530 posts in 2346 days


#14 posted 02-06-2015 04:43 PM

Hi Adrock1,

I will chime in with a few thoughts.

First, with your tablesaw I would go for the grizzly G0771. You will like the dust collection, extra stability and you can add a nicer fence to it down the road if you want. Don’t forget the importance of blades. Spend some money on those. I use a Forrest Wood Worker II 40 tooth combo blade for everything. My saw is a 3HP though. When I had a 1.75 I changed blades more often on thick stock to a ripping blade due to having less power.
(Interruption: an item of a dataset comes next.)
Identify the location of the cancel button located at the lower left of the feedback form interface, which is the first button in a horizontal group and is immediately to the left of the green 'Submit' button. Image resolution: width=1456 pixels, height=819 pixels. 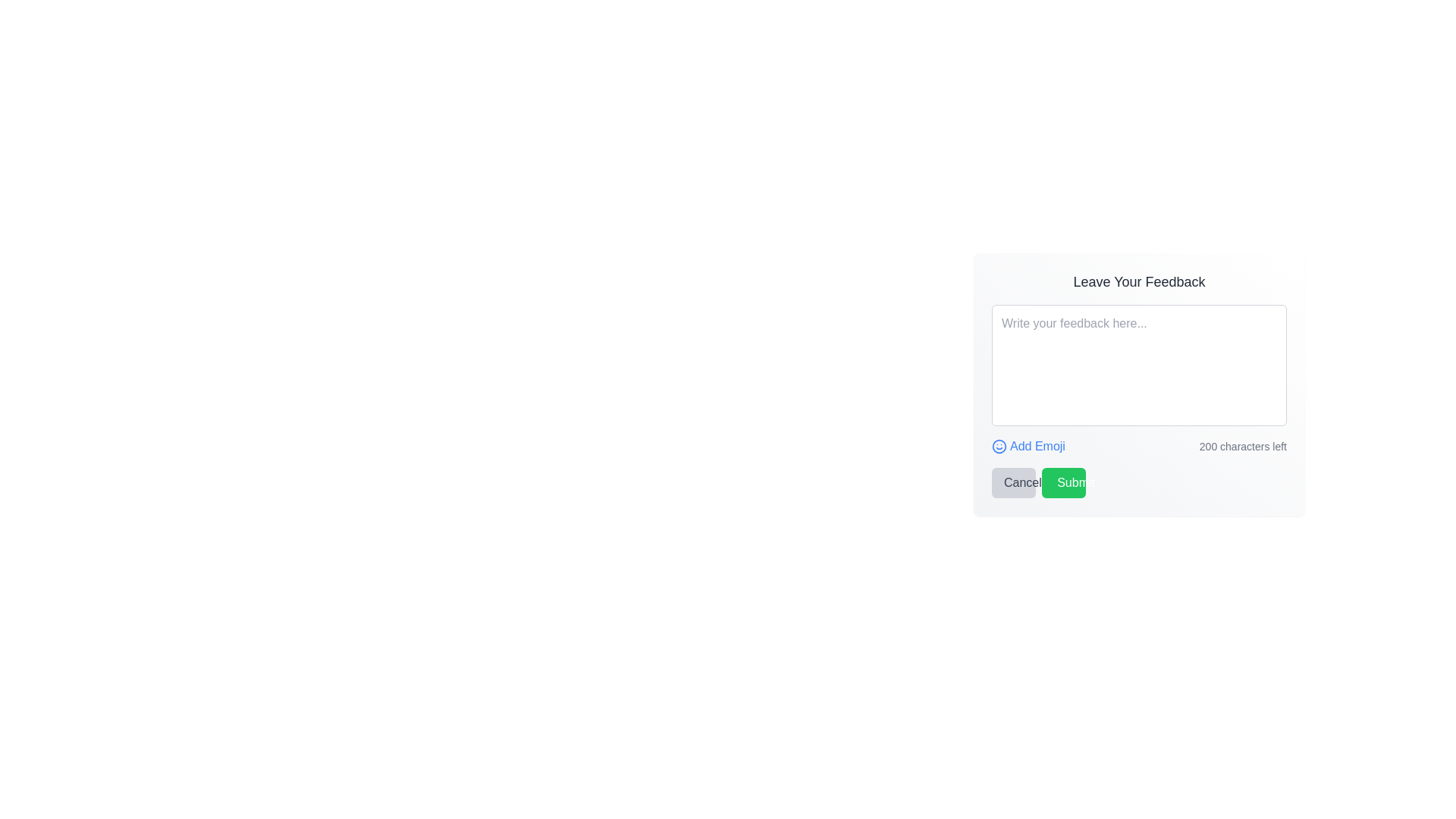
(1014, 482).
As for jointing use your tablesaw. http://www.woodworkersjournal.com/375/

View xmargman's profile

xmargman

5 posts in 672 days


#15 posted 02-06-2015 05:14 PM

I had the exact same concerns about the Grizzly G0771. There are No Reviews yet, G0715 certainly had some alignment issues etc… But the Saw fit into my price target and certainly was happy to read all about the positive customer service Grizzly provides. So I took the chance and purchased the Grizzly G0771 last week. This is my First big purchase getting back into the Hoppy as my Son just turned 14 and loves woodshop class. So this will be a great opportunity to teach and learn with him.

As for the saw…

Good news and sorta bad news so far. : )

The Saw arrived in perfect condition. only problem… it was missing 1 of the 2 boxes.

Dealing with UPS was ok but ended up calling Grizzly customer service about the shipping problem. They were on it right away and have called me back twice already. They also have already shipped out another box. It will arrive on Monday. So I have to wait a little longer to get it all setup and tuned up.